DIRECTIONS
**A)** According to the text on students' prior research skills, what is the "Google factor"?
**B)** Pick up the text on students' prior research skills and continue it from the point where it stops.

— start SOURCE TEXT —

Students’ prior research skills experience

It goes without saying that it is important to consider the particular student population for whom the instruction is intended. “Instruction takes students from where they are to where they need to be, from their present state to a desired state of competence”. (Mager, 1990:52). So, to create effective instruction it is necessary to review what students can do at the starting point of the course as well as defining the outcomes or end points.

The limitation of many of the official documents cited in chapter 1 is that they consider only the outcomes of a course of study. Further, they recognise only standard access routes to education and training. In devising learning outcomes recognition must be given to students entering any stage by a non-standard route – students having previous part time study or distance learning experience (which may have been undertaken without any or only very limited use of library/IT facilities. For example, I know that several students following the Bar Vocational Course every year at Cardiff, and probably also at most of the other BVC Providers, had obtained their LLB by distance learning and had never set foot in a law library until the BVC induction). Other examples are those students whose previous tuition has been exclusively in an overseas country (where the sources of research will be different to those in the UK) or students entering a course of study by direct entry to a year other than the first year (as many ERASMUS exchange students do). Finally, some of the official documents are concerned with law taught only as a major element in a programme of study. In many educational institutions law is also taught as a minor part of a degree programme, for example in accountancy, business studies, construction, journalism or social work. In addition, all students bring to their study of law knowledge and skills picked up outside higher education. Of particular relevance to legal research is the ‘Google factor’. This is the commonly held belief that all research can be achieved successfully solely through use of the Web search engine. Tutors need to be aware of and counter such a false belief.

— end SOURCE TEXT —
— start ENTRIES —

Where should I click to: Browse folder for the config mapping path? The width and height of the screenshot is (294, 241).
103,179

— end ENTRIES —
— start ENTRIES —

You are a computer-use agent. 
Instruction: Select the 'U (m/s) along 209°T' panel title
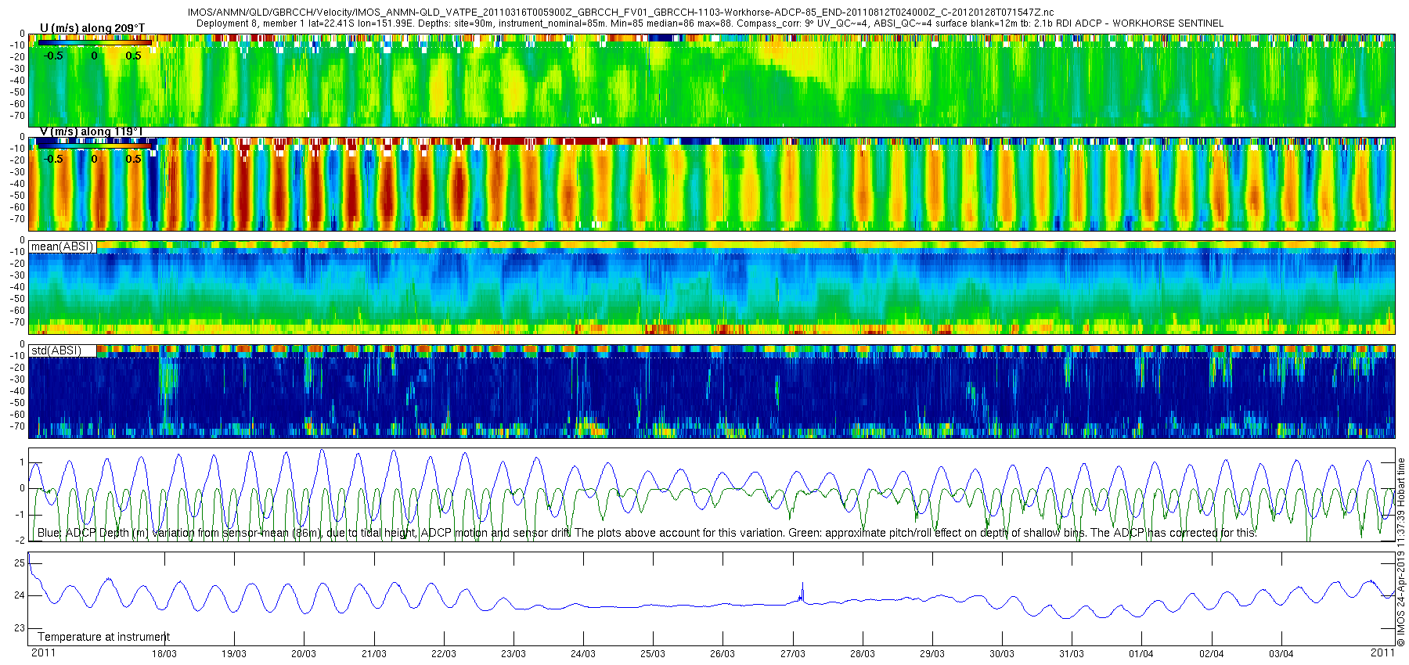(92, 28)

— end ENTRIES —
— start ENTRIES —

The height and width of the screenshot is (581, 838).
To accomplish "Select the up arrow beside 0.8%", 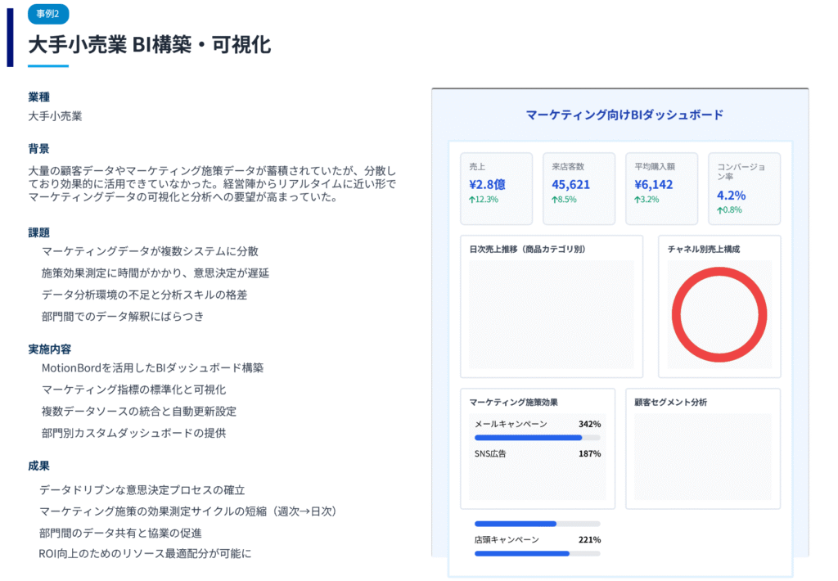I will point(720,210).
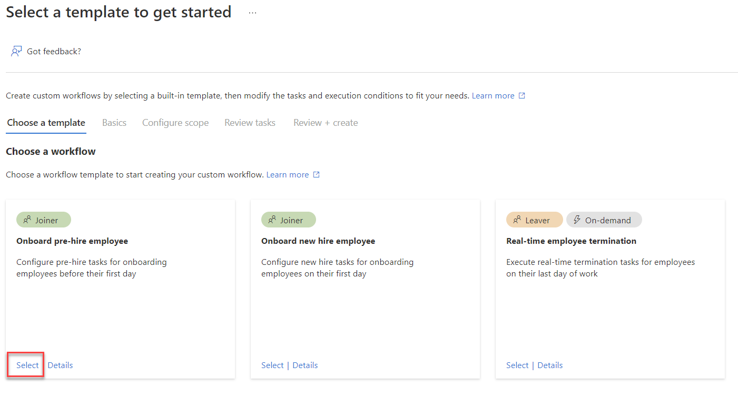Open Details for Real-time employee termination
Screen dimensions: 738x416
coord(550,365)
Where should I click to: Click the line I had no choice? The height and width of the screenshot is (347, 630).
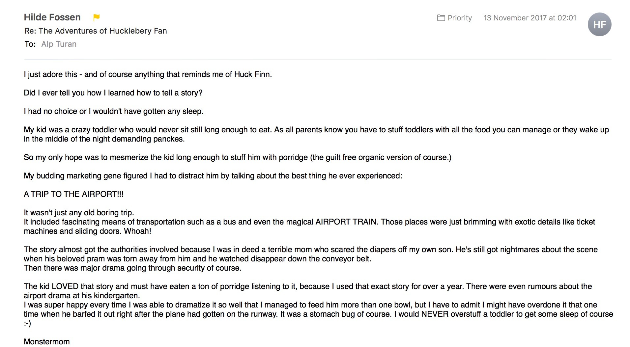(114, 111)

— end ENTRIES —

THE RESPONSES
**A)** It is the commonly held belief that all research can be done successfully using only the Web search engine.

**B)**
Instruction in the skill of legal research can be introduced at the most basic level of education in the law, and elements added as students progress through education and into practice. For all programmes (non-law degree, law degree, postgraduate vocational and postgraduate non-vocational), a legal research course could fruitfully cover all the learning outcomes listed above. The differences will be in the depth and focus of the instruction. For example, instruction in the structure of legal literature or in the use of specific indexes (whether paper or electronic) would be at a more basic level in a non-law degree programme than in a law degree programme. And again, the focus of instruction in a postgraduate vocational course will be client and practice centred, whilst in a non-vocational programme it will be academic and discursive. The list of learning outcomes would not be used in its entirety for in-firm training (except for the induction of new entrants) or CPD training, where the focus would be on updating participants in new skills and sources, especially those related to IT and electronic databases.

Nevertheless, it is important to consider including at the commencement of any stage apart from the most basic, some form of ‘recap’ or ‘refresher’ element to ensure that those students who have missed out on or forgotten the skills learnt at earlier levels are not disadvantaged. This must be handled carefully, otherwise those students who are more than competent will find the recap or refresher a negative experience, which will colour their attitude to the rest of the course.

Checklist of legal research skills

Table 2 sets out the points made above in a more structured manner. It lists each of the legal research skills learning outcomes with details of which particular outcomes, in the author’s view, should form components of the curriculum for different types of course. It also indicates the focus of the instruction and whether student competence in the skill of performing the objective can be inferred.

Legal research skills rarely feature as part of CPD programmes because practising lawyers ought to have achieved competence in the individual aspects of legal research already. According to the latest study of the Junior Bar (Shapland and Sorsby, 2003) since more students are coming to the Bar Vocational Course with improved IT skills there is now only a minority in their first five years at the Bar who feel the need for some updating of their IT and database use skills. This contrasts with the findings of a similar study conducted five years earlier (Shapland and Sorsby, 1998).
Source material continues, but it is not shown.